- Task objective
All that is needed is each line of the entries holding the word "agent", copied as it stands.

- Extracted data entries
##########
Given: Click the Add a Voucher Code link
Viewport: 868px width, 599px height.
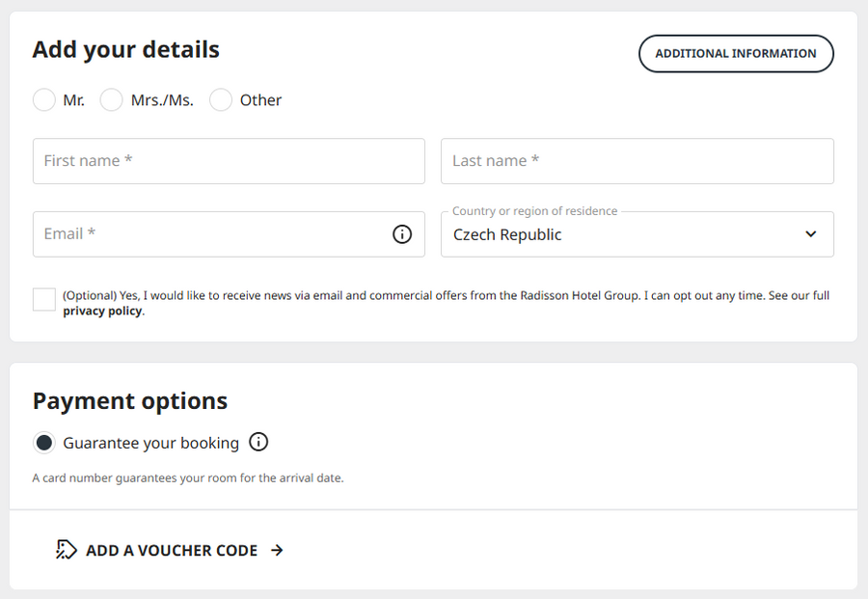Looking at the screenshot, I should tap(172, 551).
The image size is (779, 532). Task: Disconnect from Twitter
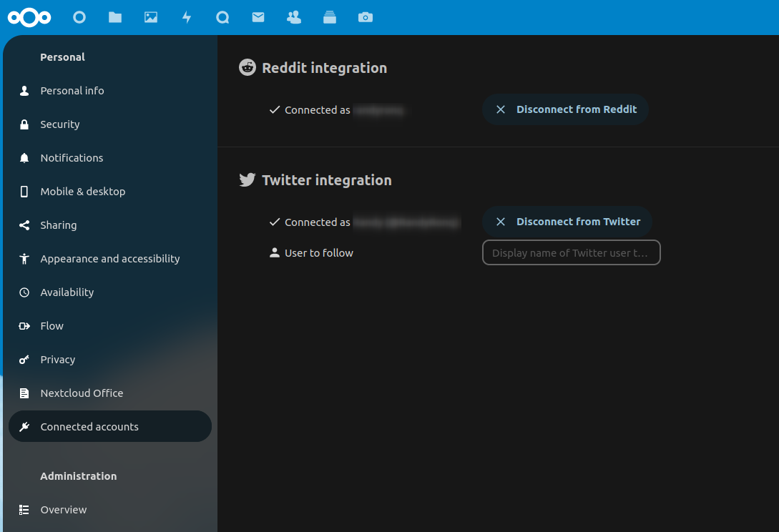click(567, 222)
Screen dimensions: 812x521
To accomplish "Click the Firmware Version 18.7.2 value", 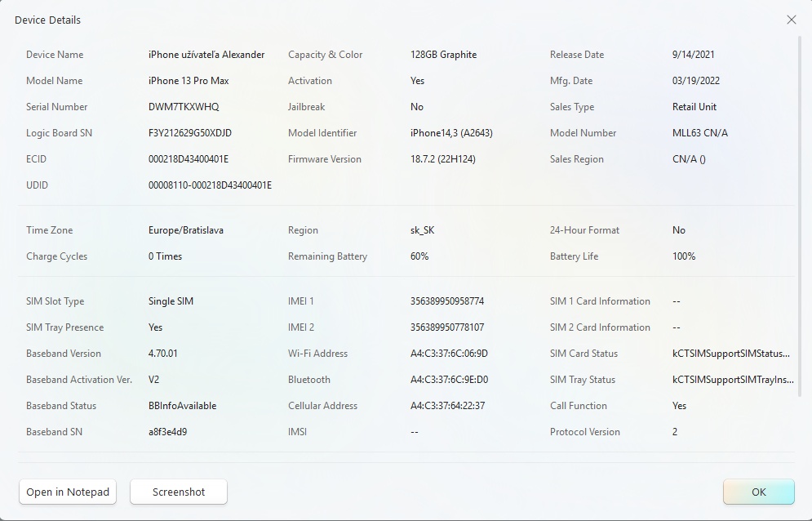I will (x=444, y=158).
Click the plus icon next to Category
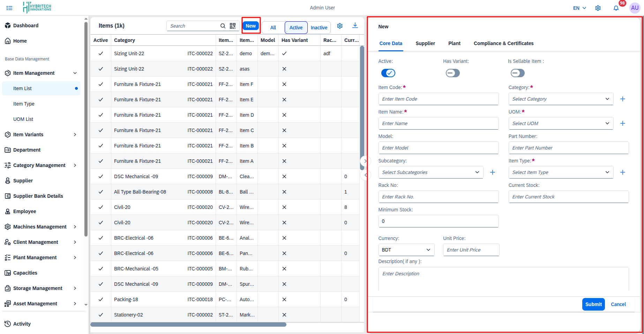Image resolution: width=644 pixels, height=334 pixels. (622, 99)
##########
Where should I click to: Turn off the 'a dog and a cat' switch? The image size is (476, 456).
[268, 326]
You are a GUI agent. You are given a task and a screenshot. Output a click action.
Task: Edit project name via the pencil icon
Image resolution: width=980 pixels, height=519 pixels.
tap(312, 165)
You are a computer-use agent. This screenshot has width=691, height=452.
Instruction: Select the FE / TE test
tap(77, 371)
##########
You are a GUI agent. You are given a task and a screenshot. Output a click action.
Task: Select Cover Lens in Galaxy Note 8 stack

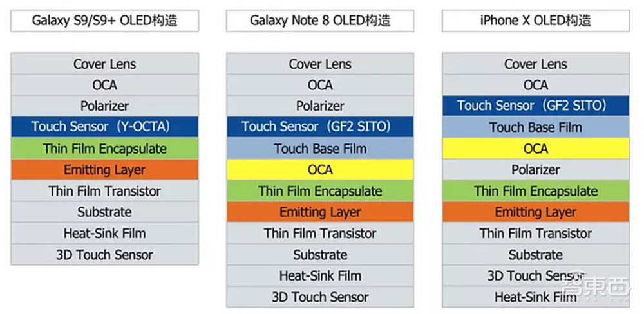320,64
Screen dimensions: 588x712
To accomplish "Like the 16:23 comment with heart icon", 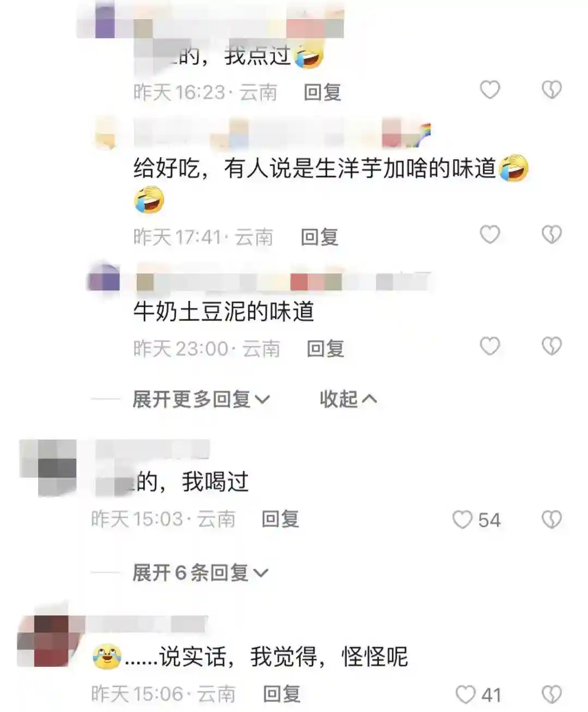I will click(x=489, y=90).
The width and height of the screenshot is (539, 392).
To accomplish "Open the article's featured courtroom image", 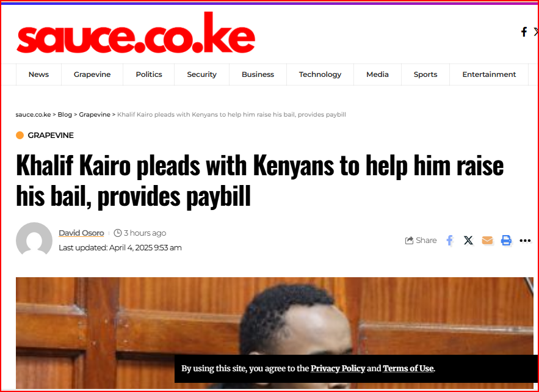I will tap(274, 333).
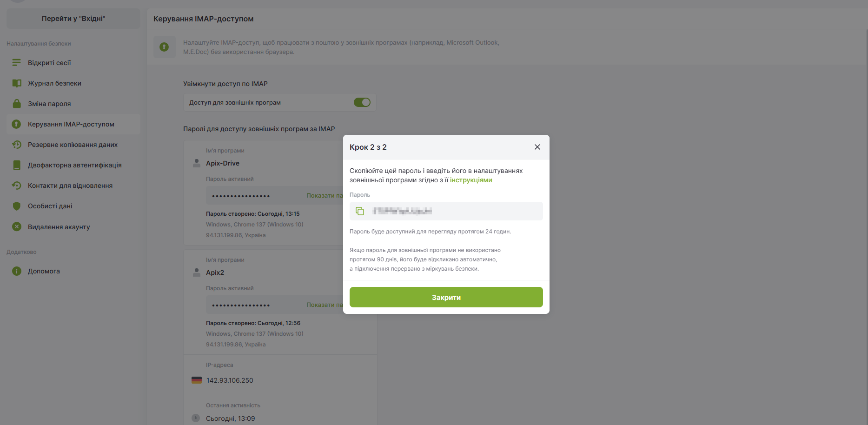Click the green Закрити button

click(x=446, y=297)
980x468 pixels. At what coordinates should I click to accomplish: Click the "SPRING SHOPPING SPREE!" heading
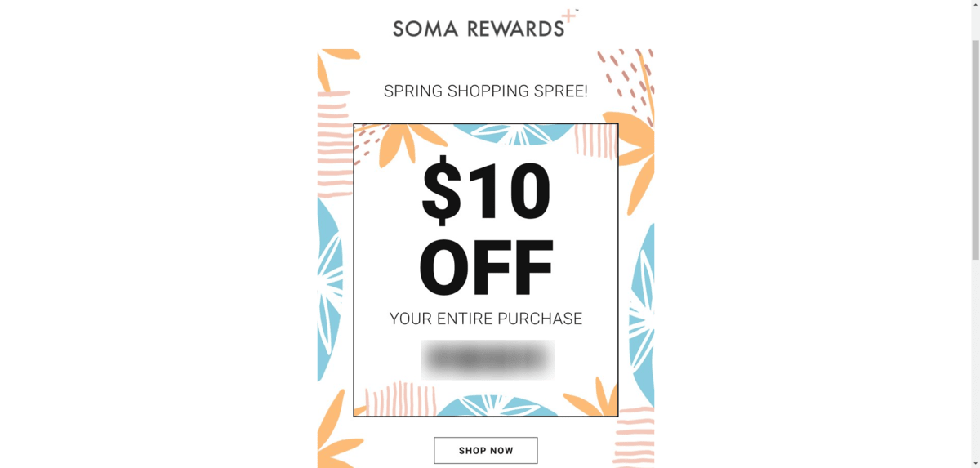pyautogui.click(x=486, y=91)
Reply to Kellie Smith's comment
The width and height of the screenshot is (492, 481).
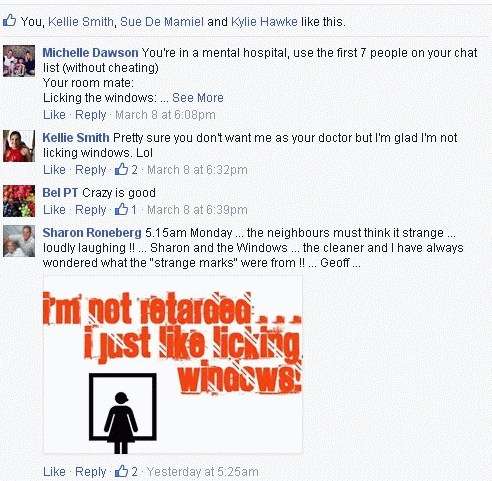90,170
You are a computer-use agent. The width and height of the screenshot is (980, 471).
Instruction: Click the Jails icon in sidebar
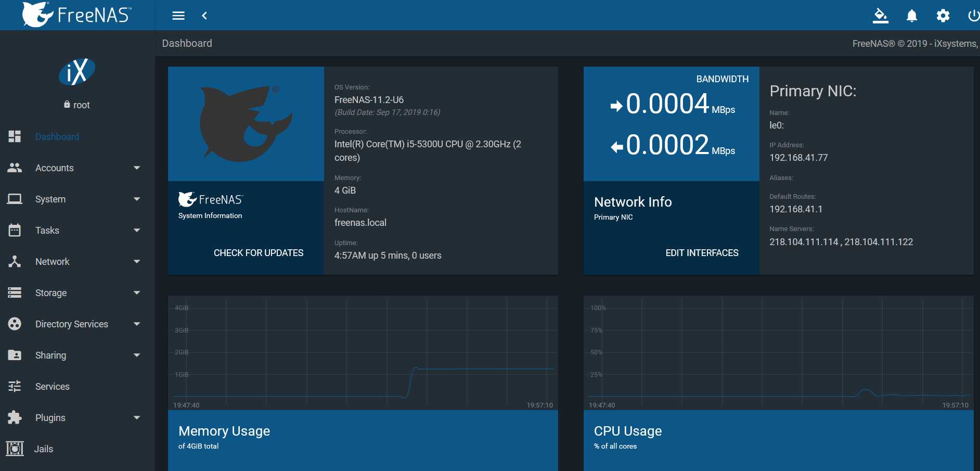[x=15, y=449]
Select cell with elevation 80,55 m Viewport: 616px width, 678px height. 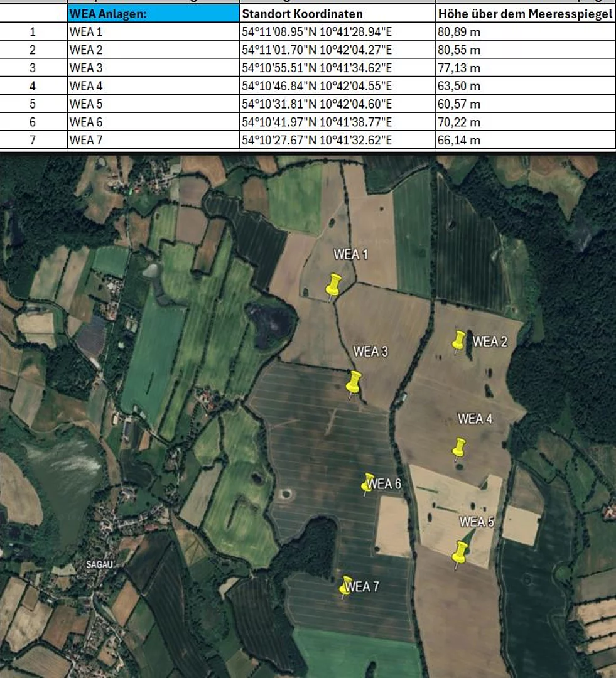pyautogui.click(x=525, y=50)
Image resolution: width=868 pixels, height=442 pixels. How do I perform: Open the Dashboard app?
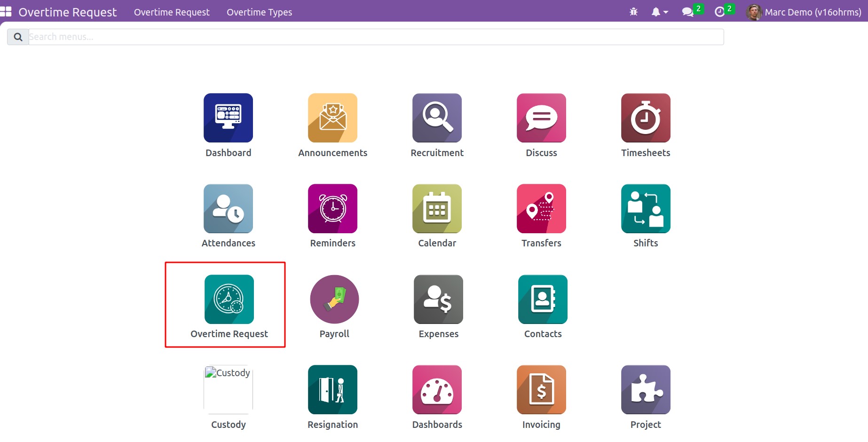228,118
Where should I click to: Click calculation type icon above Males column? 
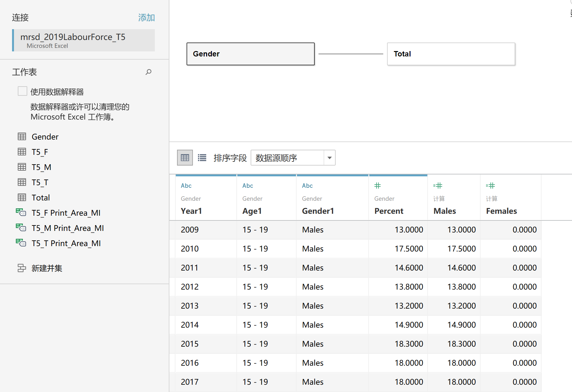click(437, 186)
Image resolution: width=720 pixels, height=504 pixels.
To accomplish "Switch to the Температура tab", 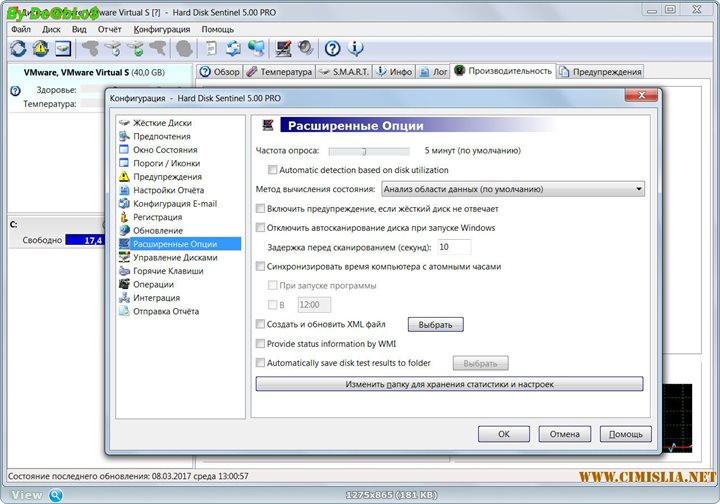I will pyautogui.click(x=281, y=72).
##########
- Reply
You are a GUI agent. You are given a task and a screenshot. Output a click action.
You are a computer-use agent. This screenshot has width=691, height=452.
You are a GUI agent. You are given a task and a screenshot. Output a click action.
You are a computer-use agent. The width and height of the screenshot is (980, 471).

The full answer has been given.